Orders created but requested_for is wrong -- The post-order PATCH failed. Verify:

• Integration user has write on sc_request in ServiceNow.

• Caller's Entra email matches sys_user.email or sys_user.user_name.

• Application Insights traces for [ServiceNowClient.placeOrder.requestedForPatchFailed].

Dynamic discovery fails in Copilot Studio -- Verify ENTRA_TENANT_ID and ENTRA_CLIENT_ID are set. Confirm the OIDC endpoint returns 200. If you changed OAuth settings after the MCP tool was added, delete and re-add the connection -- Power Platform caches OIDC metadata on first connect.

validate_servicenow_config errors -- Run with probeOrderNow: false first to isolate auth vs. catalog access issues.

Security

All secrets are stored in Azure Key Vault.
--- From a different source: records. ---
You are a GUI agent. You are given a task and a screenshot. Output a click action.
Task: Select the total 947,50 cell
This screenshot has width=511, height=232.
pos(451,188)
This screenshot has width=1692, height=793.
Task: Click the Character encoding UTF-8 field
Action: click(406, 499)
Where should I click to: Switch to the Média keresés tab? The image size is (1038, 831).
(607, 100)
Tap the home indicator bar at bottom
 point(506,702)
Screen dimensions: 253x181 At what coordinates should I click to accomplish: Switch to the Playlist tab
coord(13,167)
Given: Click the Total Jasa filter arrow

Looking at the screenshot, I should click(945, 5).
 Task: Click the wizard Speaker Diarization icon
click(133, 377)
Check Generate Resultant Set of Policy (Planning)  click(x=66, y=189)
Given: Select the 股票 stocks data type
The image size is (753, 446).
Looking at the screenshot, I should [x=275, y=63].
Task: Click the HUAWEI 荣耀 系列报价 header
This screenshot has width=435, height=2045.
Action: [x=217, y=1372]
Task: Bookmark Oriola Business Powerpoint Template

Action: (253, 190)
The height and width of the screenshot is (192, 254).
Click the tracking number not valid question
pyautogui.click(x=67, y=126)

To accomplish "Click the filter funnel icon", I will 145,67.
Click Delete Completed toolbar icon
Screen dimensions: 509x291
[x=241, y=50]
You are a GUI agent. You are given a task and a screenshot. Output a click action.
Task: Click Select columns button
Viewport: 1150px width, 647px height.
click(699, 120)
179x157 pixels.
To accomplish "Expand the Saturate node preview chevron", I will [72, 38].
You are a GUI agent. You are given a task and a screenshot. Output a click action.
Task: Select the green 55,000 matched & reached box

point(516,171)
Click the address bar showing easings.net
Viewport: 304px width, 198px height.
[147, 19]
The Function App reads them via managed identity. No credentials appear in app settings in plaintext.

• local.settings.json is excluded by .gitignore -- never commit it.

• Never deploy with ENTRA_AUTH_DISABLED=true.

• Keep /oauth/register protected with ENTRA_DCR_REGISTRATION_TOKEN (recommended).

• Keep ENTRA_DCR_ALLOW_UNAUTHENTICATED=false in enterprise environments.

• Keep SERVICENOW_REQUESTED_FOR_DIAGNOSTICS_INCLUDE_PII=false unless you are actively debugging and have an approved retention path.

• Prefer SERVICENOW_REQUIRE_CALLER_ACCESS_TOKEN=true when enterprise policy requires per-user ServiceNow ACL enforcement.

See SECURITY.md for full guidelines.

Engineering Guardrails

Apply these rules for every new feature, bug fix, refactor, or deployment-related change in this repository.

Local Development Files

• Treat local.settings.json as developer-local configuration.

• Do not sanitize, template, overwrite, or reformat local.settings.json unless the user explicitly asks for that file to be changed.

• Apply security improvements in committed source files, scripts, infrastructure, and docs instead of rewriting local developer secrets files.

Logging And Diagnostics

• Route new operational logs through the structured logger in src/utils/logger.ts.

• Never log secrets, bearer tokens, passwords, client secrets, function keys, cookies, or raw authorization headers.

• Do not log caller PII by default. Any diagnostics that may expose user identity must be opt-in and disabled by default.

• Keep error output sanitized. Avoid returning or logging full upstream payloads when they may contain tokens, identifiers, or request content.

Identity And Access

• Prefer least privilege for both ServiceNow and Entra configuration.

• Avoid broad ServiceNow roles when narrower ACLs or scoped access can satisfy the requirement.

• Prefer delegated/per-user enforcement when enterprise requirements demand user-level authorization boundaries.

• Do not add Microsoft Graph or unrelated Entra permissions unless they are strictly required by the implemented feature.

API And OAuth Surface

• Use explicit CORS allowlists for browser-facing endpoints. Avoid wildcard origins for enterprise-exposed APIs.

• Keep Dynamic Client Registration secure by default. Require a registration token unless open registration is an intentional, reviewed choice.

• Preserve MCP protocol compatibility when changing transport, discovery, or tool metadata behavior.

Documentation Expectations

• Update repo documentation whenever behavior, configuration, permissions, or security posture changes.

• Add concise function-level comments when behavior is non-obvious, especially in auth, logging, transport, or security-sensitive code paths.

• Document new environment variables, defaults, and security implications in the repo.

Review Standard

Before considering a change complete, verify:

• No secrets or PII were added to logs, responses, docs, or tracked files.

• local.settings.json was left untouched unless explicitly requested.

• New permissions are justified and minimized.

• User-facing and operator-facing documentation matches the implementation.